> Document extract
####################

Biblical peace is not the absence of trouble. It is the presence of God in the middle of it. Jesus contrasts His peace with the world’s, which depends on favorable conditions. Scripture anchors peace in a Person, not a circumstance, “He himself is our peace” (Ephesians 2:14). The promise is that “the God of peace will be with you,” meaning peace is experienced through His nearness, not through escape or self-management. Our role is to let His peace rule our hearts, to silence the internal noise that competes with His voice, and to practice active surrender when anxiety rises. Peace is retained by returning to His presence, again and again. Ideas from Maintain Peace and Avoid Stress and Anxiety.

Peace is presence, not escape.

The world offers peace only when life behaves. God gives peace when nothing behaves. Jesus says, “My peace… not as the world gives” (John 14:27). The world removes trouble. Christ enters it. His peace is relational, not circumstantial.

Jesus is the peace.
Ephesians 2:14 is blunt. “He himself is our peace.” Not His gifts. Not His solutions. Him. This is why believers can stand in storms that break others. Peace is not found by escaping pressure. Peace is found beside the One who speaks to it.

Peace comes through presence, not technique.
Philippians 4:9 says, “The God of peace will be with you.” The promise is not peace delivered but God present. His nearness is the source. His companionship is the substance.

Practice it.
When anxiety spikes, we default to problem-solving. Scripture calls us to presence-awareness. Simple prayer: “You are here. You are peace. I receive You.” This shifts us from managing circumstances to meeting God.

Keep your peace.
God already gave it. The challenge is holding it. Colossians 3:15 commands, “Let the peace of Christ rule.” Rule means “umpire.” Peace should call the balls and strikes in your decisions and reactions. We must allow it to govern.

Noise kills peace.
A heart filled with hurry, anxiety, and distraction cannot hear God’s gentle arbitration. Isaiah 30:15 names the pattern: “In returning and rest… in quietness and trust is your strength.” Then the diagnosis: “But you would not.” The peace was available. The people chose noise.

Biblical stillness is active surrender.
Psalm 46:10 is not a spa verse. It is spoken while nations rage and mountains shake. “Be still” means stop striving. Stop self-rescue. Know He is God. Yield the controls you grabbed.

Practice it.
Do “peace checks” throughout the day. Ask: Is peace ruling or has fear climbed onto the throne? When you lose it, don’t just calm down. Return to God’s presence. Deep breathing steadies the body. Only God restores the soul.

####################

> Exercise
Can you extract the part of the piece on biblical peace that runs from "Ephesians 2:14 is" to "to meeting God."? None of the items below has any bearing on the text.

(Saved entries)
####################

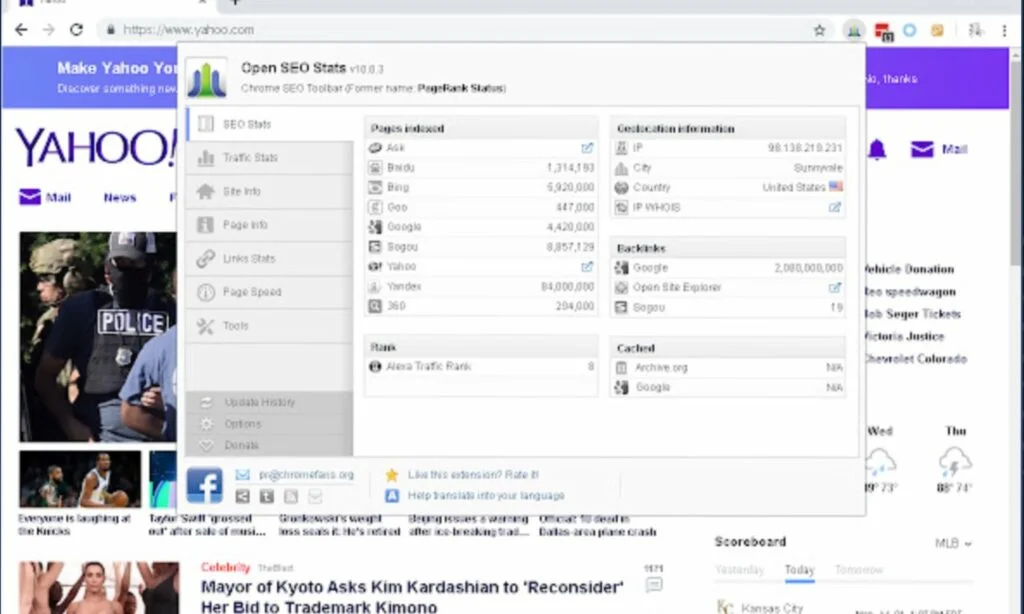Select the Site Info tab

(x=241, y=191)
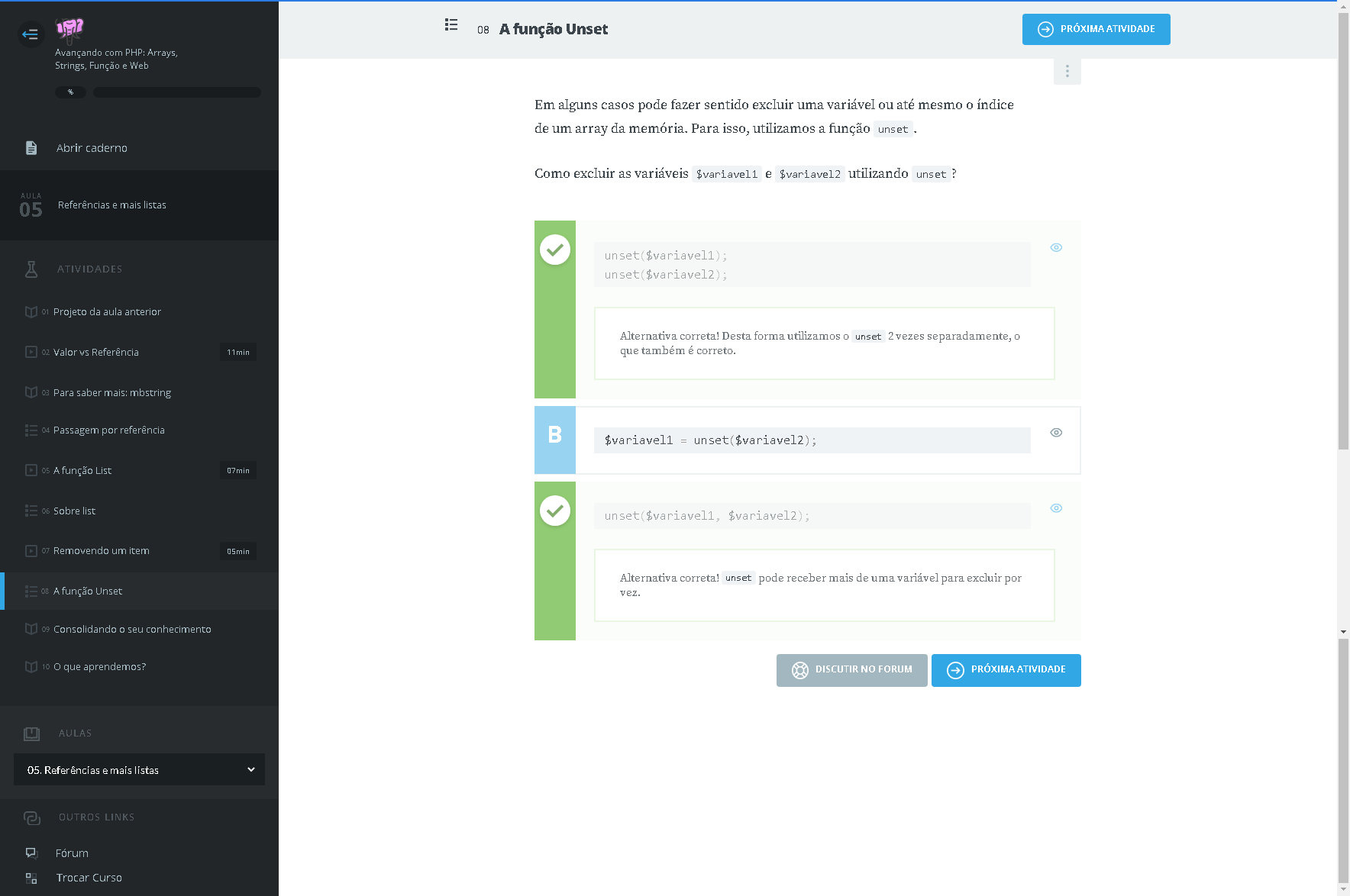
Task: Open the '05. Referências e mais listas' dropdown
Action: (139, 770)
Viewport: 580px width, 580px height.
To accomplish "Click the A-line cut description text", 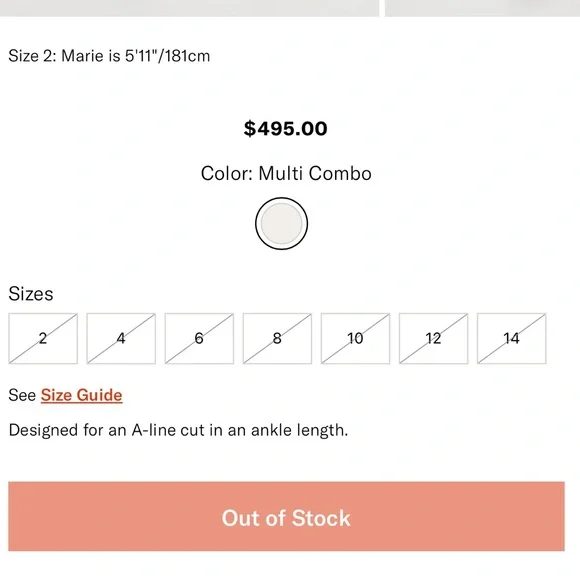I will [178, 430].
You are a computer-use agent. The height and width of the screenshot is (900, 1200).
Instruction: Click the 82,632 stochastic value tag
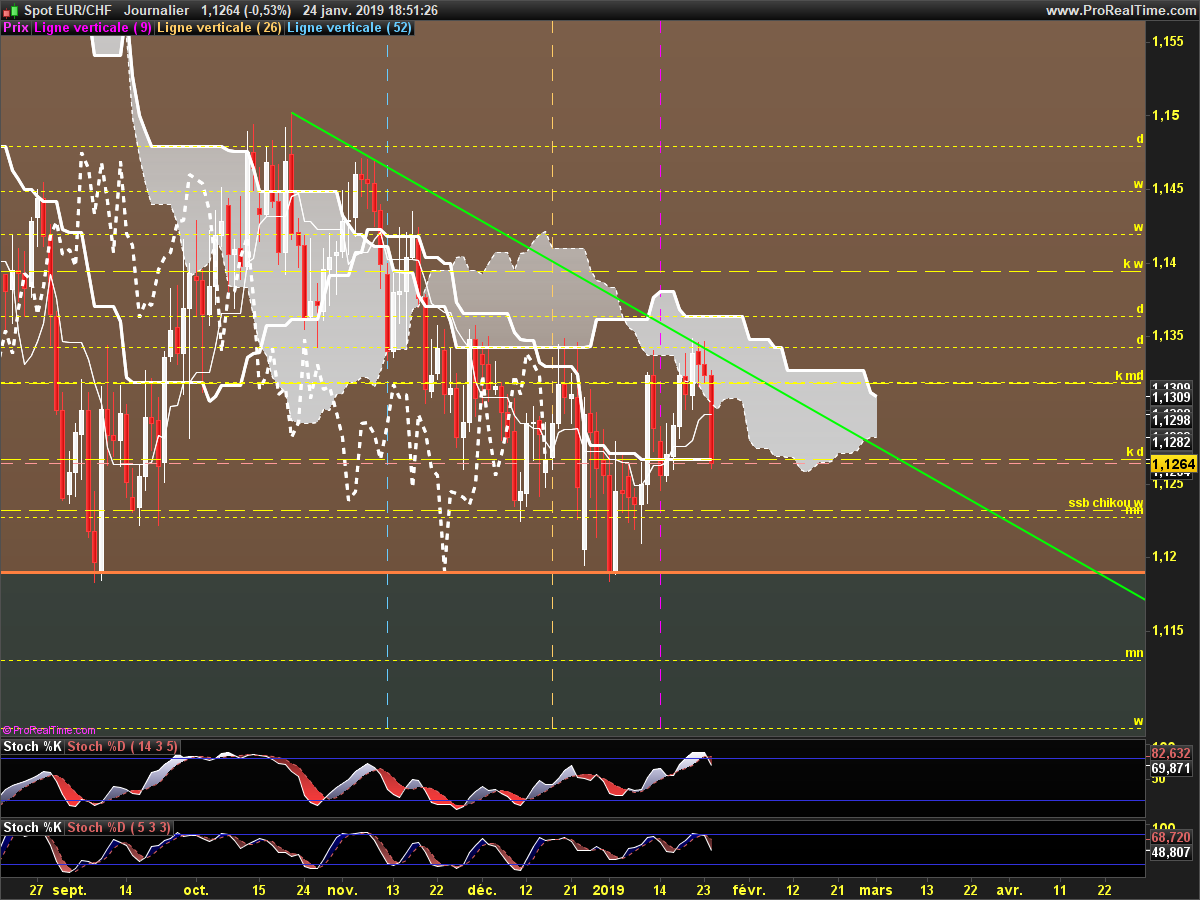point(1170,753)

####################

> Finished exercise
Ephesians 2:14 is blunt. “He himself is our peace.” Not His gifts. Not His solutions. Him. This is why believers can stand in storms that break others. Peace is not found by escaping pressure. Peace is found beside the One who speaks to it.

Peace comes through presence, not technique.
Philippians 4:9 says, “The God of peace will be with you.” The promise is not peace delivered but God present. His nearness is the source. His companionship is the substance.

Practice it.
When anxiety spikes, we default to problem-solving. Scripture calls us to presence-awareness. Simple prayer: “You are here. You are peace. I receive You.” This shifts us from managing circumstances to meeting God.